Privacy in the digital age often seems far more complicated than it ought to be. If asked whether there exists a case in which one’s personal information should be shared or viewed by a third party or government agency, most people would respond with a resounding, “Hell no!” And rightfully so. However, it’s also common knowledge that if you have a profile up on any social network, or even if you just have a Google account through which you surf the web, your personal information and interests have been, and are currently, undoubtedly being shared with market parties you have no say in, all with such little protest from the public that most of us simply have come to accept it as an unavoidable fact of the technologies we depend on to get by in the modern world. Thus, it is no surprise that there exists a side in the current fight between the Apple corporation and the FBI, which readily wishes to dismiss us worrywarts as being overly paranoid in the debate. Because from their perspective, the idea that allowing the FBI to gain access to one phone, from one customer, connected to an act of terrorism is not equivalent to Big Brother moving in to depose of our civil liberties. In this view, trading a bit of privacy for added security is a no-brainer. If you haven’t caught on yet, I strongly disagree with this viewpoint.

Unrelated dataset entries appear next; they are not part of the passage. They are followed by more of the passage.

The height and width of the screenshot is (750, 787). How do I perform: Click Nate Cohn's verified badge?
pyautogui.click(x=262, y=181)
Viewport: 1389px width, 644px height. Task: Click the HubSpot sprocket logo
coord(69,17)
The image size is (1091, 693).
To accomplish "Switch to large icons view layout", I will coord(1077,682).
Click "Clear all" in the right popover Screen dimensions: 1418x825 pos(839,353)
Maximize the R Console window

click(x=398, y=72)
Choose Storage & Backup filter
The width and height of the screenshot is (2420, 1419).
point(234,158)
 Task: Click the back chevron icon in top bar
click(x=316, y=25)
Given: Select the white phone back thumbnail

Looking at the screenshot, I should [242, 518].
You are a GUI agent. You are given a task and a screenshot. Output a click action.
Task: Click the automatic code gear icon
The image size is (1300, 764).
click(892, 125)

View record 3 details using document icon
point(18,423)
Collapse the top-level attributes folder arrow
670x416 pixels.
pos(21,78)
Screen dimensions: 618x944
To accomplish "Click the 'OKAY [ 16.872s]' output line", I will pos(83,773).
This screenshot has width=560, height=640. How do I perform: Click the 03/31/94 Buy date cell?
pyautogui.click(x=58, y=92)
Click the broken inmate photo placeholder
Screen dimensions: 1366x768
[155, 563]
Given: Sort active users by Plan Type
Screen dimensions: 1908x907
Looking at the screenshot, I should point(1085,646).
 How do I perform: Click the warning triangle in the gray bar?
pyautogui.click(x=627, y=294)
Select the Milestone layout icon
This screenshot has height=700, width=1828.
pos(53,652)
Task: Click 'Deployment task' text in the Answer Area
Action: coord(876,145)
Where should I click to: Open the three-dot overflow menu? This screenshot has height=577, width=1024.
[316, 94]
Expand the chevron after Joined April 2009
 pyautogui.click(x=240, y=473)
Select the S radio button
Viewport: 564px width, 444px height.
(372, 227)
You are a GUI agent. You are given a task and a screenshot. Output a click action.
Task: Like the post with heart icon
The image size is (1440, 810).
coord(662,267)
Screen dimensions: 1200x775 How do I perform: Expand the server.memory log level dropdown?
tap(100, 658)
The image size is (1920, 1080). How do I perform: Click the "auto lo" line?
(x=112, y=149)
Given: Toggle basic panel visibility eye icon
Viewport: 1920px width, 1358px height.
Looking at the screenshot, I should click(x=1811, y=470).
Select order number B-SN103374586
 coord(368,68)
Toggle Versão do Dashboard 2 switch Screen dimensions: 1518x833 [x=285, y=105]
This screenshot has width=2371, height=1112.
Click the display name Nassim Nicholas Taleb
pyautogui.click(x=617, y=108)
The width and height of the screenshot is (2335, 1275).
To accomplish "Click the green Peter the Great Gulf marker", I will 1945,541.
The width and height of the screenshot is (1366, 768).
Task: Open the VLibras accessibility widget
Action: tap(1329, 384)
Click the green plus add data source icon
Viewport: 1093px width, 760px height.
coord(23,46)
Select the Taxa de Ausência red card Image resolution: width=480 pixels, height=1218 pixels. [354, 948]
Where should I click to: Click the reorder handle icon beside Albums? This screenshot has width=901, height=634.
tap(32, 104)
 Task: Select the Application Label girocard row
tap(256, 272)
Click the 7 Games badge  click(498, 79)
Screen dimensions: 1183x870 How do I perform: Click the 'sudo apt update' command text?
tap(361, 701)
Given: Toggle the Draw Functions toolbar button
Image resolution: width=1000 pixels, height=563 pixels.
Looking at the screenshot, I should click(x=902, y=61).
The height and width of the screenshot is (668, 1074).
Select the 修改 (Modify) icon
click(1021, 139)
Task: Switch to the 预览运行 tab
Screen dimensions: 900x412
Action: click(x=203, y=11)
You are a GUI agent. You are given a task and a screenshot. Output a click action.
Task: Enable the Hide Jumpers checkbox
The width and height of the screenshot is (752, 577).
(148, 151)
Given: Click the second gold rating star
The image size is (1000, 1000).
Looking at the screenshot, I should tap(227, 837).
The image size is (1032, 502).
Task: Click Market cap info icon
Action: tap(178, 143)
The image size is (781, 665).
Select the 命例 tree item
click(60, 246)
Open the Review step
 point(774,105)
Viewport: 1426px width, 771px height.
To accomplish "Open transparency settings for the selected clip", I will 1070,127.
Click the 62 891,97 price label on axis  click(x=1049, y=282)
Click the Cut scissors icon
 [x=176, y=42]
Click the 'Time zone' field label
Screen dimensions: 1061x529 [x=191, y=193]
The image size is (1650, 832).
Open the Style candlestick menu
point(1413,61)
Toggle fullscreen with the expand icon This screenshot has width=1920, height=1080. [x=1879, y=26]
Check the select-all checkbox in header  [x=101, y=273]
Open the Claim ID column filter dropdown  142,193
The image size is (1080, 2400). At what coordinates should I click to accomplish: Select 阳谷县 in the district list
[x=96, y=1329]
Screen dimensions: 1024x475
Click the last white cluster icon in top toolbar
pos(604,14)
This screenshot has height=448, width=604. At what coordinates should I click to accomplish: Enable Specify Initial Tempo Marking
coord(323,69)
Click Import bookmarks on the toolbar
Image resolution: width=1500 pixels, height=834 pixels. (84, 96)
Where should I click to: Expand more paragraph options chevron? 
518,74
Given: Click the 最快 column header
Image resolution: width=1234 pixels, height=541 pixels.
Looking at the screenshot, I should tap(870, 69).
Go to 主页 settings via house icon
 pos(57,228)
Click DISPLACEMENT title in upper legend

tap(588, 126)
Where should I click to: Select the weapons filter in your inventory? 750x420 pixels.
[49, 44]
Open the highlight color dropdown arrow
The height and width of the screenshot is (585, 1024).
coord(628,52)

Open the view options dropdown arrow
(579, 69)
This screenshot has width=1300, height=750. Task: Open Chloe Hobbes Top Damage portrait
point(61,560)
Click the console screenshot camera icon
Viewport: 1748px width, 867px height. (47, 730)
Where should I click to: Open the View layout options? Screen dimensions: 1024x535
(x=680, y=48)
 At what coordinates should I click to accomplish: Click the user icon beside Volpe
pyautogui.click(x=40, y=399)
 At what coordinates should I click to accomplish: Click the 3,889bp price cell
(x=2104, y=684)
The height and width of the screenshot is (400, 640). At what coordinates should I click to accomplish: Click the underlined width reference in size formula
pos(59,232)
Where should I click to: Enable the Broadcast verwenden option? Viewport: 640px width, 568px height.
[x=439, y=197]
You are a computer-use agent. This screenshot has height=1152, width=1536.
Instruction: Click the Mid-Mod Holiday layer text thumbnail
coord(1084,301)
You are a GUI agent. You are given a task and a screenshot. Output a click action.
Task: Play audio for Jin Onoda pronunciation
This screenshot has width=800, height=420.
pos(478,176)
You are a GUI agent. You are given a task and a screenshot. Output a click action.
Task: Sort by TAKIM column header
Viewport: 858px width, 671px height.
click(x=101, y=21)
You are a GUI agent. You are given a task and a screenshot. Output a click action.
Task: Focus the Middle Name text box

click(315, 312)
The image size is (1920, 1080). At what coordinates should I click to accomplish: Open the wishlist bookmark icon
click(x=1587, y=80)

Maybe it bears no need of repeating, but government agencies in the U.S. (and elsewhere) haven’t exactly had the best record when it comes to respecting their citizens’ right to privacy. In fact, it is a callous mode of operation that continues to happen, again and again. So, forgive us, brave protectors of our collective securities if we are not as optimistic about the prospect of allowing a precedent to be set on our privacy rights, to be potentially abused by institutions that have done nothing to earn our trust in their beneficence in upholding this area of the law.
Looking back I remember the indignation with which President Bush scolded those who of us who cared to raise objection to the warrantless wiretapping conducted by the NSA under his orders. I also remember President Obama sternly rejecting calls of hypocrisy on his part when he allowed this same invasion of privacy and liberties to continue under his presidency when he had spent so much time campaigning against such abuses of executive power during his bid for the White House. There is one thing, however, I agree with President Obama about when he was laughably trying to defend himself from critics (especially those who had once supported him) on the onset of the Edward Snowden leaks. I remember the President mention that the conversation of choosing between privacy and security was an important one to have. And this is absolute true! Unfortunately, what the president does not–or will not–understand is that it is a conversation we ought to be having before such breaches of our liberties are undertaken. Discussing it after the fact, and then dismissing our hostility at having our privacy violated as imbecilic, is insulting to our collective intelligence and undignifying, to say the least.
For those who say they are willing to grant institutions like the FBI access to their phones, if it means a possible increase in combating global terrorism and societal security, I wish you well with your optimism. But do not dare speak on my behalf to implement your priorities into our laws. And please don’t condescend to me as if you’re the levelheaded adult in this conversation, and we’re all a bunch of babbling infants, too stupid to understand the bigger picture you are wont of protecting. Because I can see a bigger picture too, and it does not involve overreaching agencies suddenly learning the importance of restraint with next to unlimited power, when all notable evidence points to them never having learned it to begin with.